The Census Bureau has also requested new deadlines for delivering apportionment counts to the president and states. These data are used to allocate funding and U.S representatives among states, and inform local redistricting within states. All changes will need to be approved by Congress.
2. Currently, Texas ranks 40th among state self-response rates.
The overall response rate in Texas is 46%, below the national average. However, the self-response rate varies greatly depending on county. Suburban areas outside of large urban areas are experiencing the highest rates, whereas counties along the border with Mexico have some of the lowest self-response rates (Check out your area with this up-to-date map). Additionally, areas that have limited access to the internet have low-response rates, potentially because efforts meant to count those populations through in-person methods have been delayed.
3. As COVID-19 has forced get-out-the-count efforts to adapt, it is critical to engage hard-to-count (HTC) populations and ensure an accurate count.
Stakeholders across the state had been planning events, door-to-door outreach, and other in-person activities to take place from mid-March through May to reach hard-to-count populations and encourage them to self-respond. With the cancellation of those plans, many organizations have turned to digital efforts and innovative strategies to raise awareness and motivate communities. New, creative strategies have emerged to engage hard-to-count populations, especially those with limited internet access. In Hidalgo County, organizers have taken to spreading the word about the census via megaphone. Other organizations across the state have partnered with groups that are working to get essential supplies to people, such as food and diapers. We encourage you to seek out such organizations in your community, as they may be willing to include information about the census in distributions and drop-offs.

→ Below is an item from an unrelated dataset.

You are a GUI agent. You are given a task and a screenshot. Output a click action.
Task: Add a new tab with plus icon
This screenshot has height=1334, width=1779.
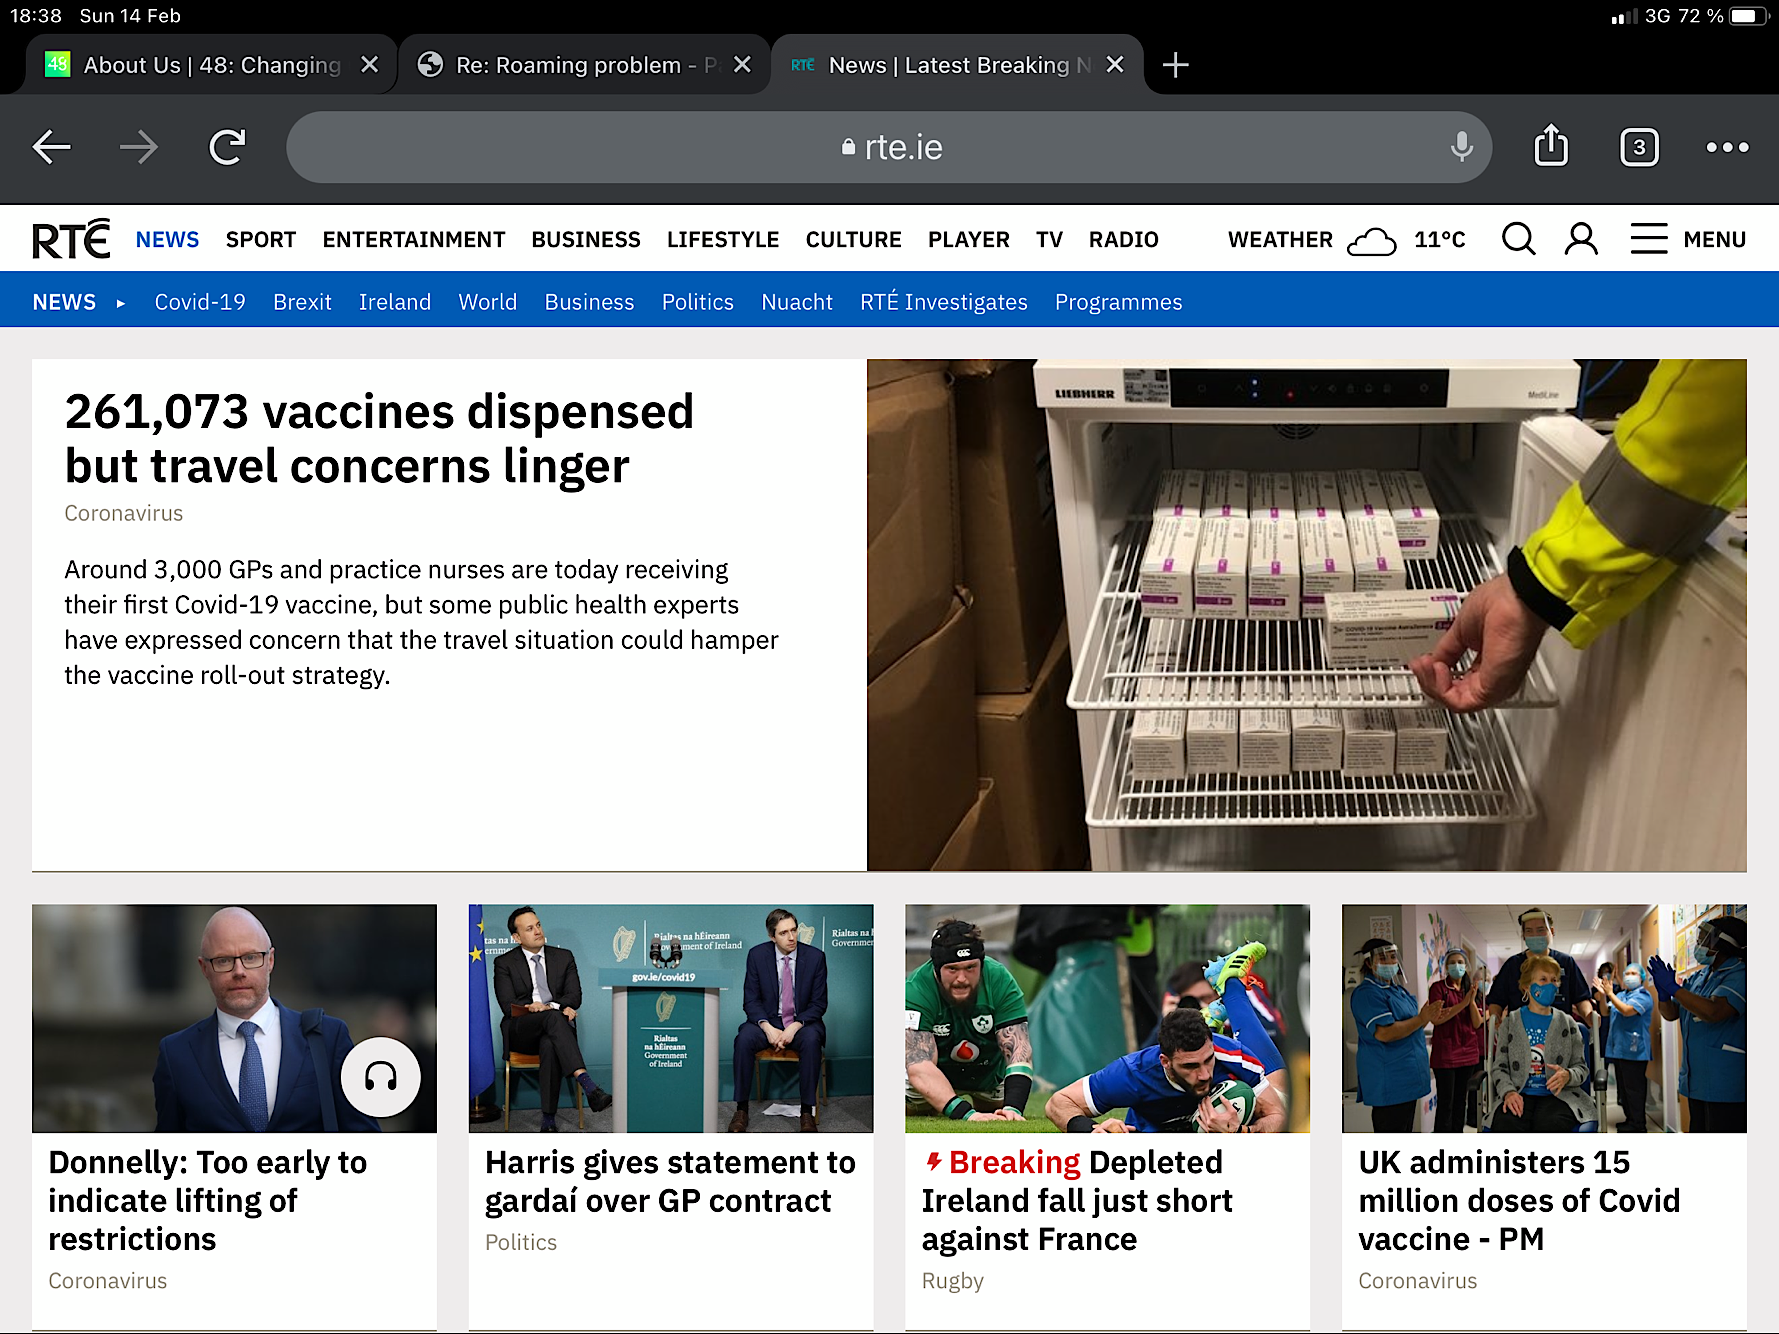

4. COVID-19 has shined a light on why an accurate census count is so critical.
Programs and services that our communities need such as healthcare services, school meals, housing programs, head start programs, and others are funded based on the number of people they will potentially serve in an area. The long-term economic impact of the COVID-19 pandemic will likely cause the numbers to increase, so it is important that our communities are prepared.
What’s more, census data is important for future emergencies. First responders can use data from the census to determine the needs of a community and where to focus efforts, and it’s important that these data are accurate and can assist first responders during future emergencies. Relief that is expected to be needed for some time will also likely be allocated based on the size of our population.
Youth service providers plan a critical role in get-out-the-count efforts. For more information on the 2020 Census and ideas for your own outreach efforts, please visit TNOYS’ 2020 Census Resources page.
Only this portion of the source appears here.